Ele cita como exemplo o caso da medida sobre o caixa dois, tão alardeado pela imprensa como se fosse a única questão importante do projeto.

“Me parece que da mesma maneira que o MPF se apoiou em dois milhões de assinaturas de forma demagógica, agora parte dos parlamentares que pretendem aprovar o projeto também age de maneira demagógica nessa campanha publicitária do MPF. Mostra como isso passa para a população de modo nebuloso”, declarou.

Marketing

Para o defensor, o projeto conseguiu as supostas assinaturas numa clara campanha de marketing que se arvora em dizer que tem o apoio popular. “Mas o pacote é vendido de forma silogística, ou seja, se você é contra a corrupção você é a favor do pacote de medidas que está sendo proposto. Não se trata nem de 10 medidas e tão pouco se restringe ao combate à corrupção… E o que foi aprovado na comissão, também não tem mais nenhuma vinculação daquela ‘vontade popular’ supostamente contida pelas assinaturas.

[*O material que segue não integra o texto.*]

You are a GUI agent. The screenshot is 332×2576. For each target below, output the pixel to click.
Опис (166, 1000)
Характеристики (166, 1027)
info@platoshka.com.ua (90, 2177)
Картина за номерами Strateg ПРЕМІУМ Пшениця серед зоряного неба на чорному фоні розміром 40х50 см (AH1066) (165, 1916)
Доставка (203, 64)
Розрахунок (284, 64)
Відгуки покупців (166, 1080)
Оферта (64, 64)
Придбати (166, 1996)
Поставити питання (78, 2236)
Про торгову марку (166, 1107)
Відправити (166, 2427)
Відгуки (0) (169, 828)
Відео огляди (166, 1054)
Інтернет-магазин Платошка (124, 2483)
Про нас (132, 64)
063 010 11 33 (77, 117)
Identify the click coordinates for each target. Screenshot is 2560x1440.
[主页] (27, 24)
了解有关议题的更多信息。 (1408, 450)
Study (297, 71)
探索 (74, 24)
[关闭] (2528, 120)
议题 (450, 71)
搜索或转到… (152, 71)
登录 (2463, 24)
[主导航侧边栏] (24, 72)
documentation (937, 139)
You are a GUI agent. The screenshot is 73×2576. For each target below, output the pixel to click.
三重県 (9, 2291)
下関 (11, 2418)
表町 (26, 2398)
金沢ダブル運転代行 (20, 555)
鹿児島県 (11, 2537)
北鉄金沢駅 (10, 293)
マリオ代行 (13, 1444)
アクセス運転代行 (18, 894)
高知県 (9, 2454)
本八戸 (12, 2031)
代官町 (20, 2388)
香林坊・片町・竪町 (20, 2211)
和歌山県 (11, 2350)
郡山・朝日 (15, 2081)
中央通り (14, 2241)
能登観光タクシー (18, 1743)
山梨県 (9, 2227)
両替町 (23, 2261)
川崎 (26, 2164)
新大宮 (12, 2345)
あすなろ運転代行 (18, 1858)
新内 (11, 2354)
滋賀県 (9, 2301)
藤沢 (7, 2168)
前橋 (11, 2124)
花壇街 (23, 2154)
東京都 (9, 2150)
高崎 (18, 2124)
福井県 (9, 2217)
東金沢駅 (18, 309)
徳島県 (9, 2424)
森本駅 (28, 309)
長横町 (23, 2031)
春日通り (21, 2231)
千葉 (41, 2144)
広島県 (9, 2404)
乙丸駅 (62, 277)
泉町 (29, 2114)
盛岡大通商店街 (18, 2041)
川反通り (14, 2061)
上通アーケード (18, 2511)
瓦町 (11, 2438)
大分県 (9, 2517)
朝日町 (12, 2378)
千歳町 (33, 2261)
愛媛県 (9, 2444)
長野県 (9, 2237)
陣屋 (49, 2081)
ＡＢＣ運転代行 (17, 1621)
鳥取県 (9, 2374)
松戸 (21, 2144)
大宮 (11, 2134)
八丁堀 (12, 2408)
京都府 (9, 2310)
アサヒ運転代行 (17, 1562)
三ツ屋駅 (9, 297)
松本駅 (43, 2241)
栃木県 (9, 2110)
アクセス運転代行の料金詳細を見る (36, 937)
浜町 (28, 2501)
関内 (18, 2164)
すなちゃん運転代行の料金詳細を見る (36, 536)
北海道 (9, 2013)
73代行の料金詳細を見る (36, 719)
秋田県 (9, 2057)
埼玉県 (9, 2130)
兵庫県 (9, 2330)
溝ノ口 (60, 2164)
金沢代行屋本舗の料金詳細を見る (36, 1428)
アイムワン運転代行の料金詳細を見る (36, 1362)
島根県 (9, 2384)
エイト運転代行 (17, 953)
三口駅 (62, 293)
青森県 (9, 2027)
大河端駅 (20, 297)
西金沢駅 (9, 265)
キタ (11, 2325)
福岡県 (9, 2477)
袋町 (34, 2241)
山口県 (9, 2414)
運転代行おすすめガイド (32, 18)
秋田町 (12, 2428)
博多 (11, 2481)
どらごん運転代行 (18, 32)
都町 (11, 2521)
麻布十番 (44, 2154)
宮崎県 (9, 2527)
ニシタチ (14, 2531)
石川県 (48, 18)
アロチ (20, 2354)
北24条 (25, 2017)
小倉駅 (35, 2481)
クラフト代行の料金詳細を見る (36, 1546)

Já não havia antes e, agora, esse distanciamento está ainda maior e se evidencia cada vez mais porque essa parte do acordo penal não constava sequer no projeto original”, enfatizou.

Ricardo André defende que tais mudanças não devem ser discutidas no “afogadilho e de maneira nebulosa”, como propõe alguns deputados e o próprio MPF.

“Isso é irresponsável”, disse ele, que defende que medidas que modificam o Código Penal e o Código Processual Penal sejam levadas para as respectivas comissões que já existem no Congresso Nacional.

Caixa dois

Sobre o caixa dois, o substitutivo de Lorenzoni manteve a previsão de multa de 5% a 30% do fundo eleitoral para o partido beneficiado, com o argumento de que uma multa alta poderia inviabilizar as agremiações. Mas a proposta que circula no congresso é de anistia, nas esferas penal, civil e eleitoral. O documento, sem assinatura, circula desde a madrugada desta quinta nos corredores da Câmara.

Também ficou de fora do projeto, mas por iniciativa do relator após acordo com o próprio MPF, a possibilidade de juízes e promotores serem processados por crime de responsabilidade.

O relator manteve a transformação de corrupção que envolve valores superiores a 10 mil salários mínimos em crime hediondo; e o escalonamento de penas de acordo com os valores desviados.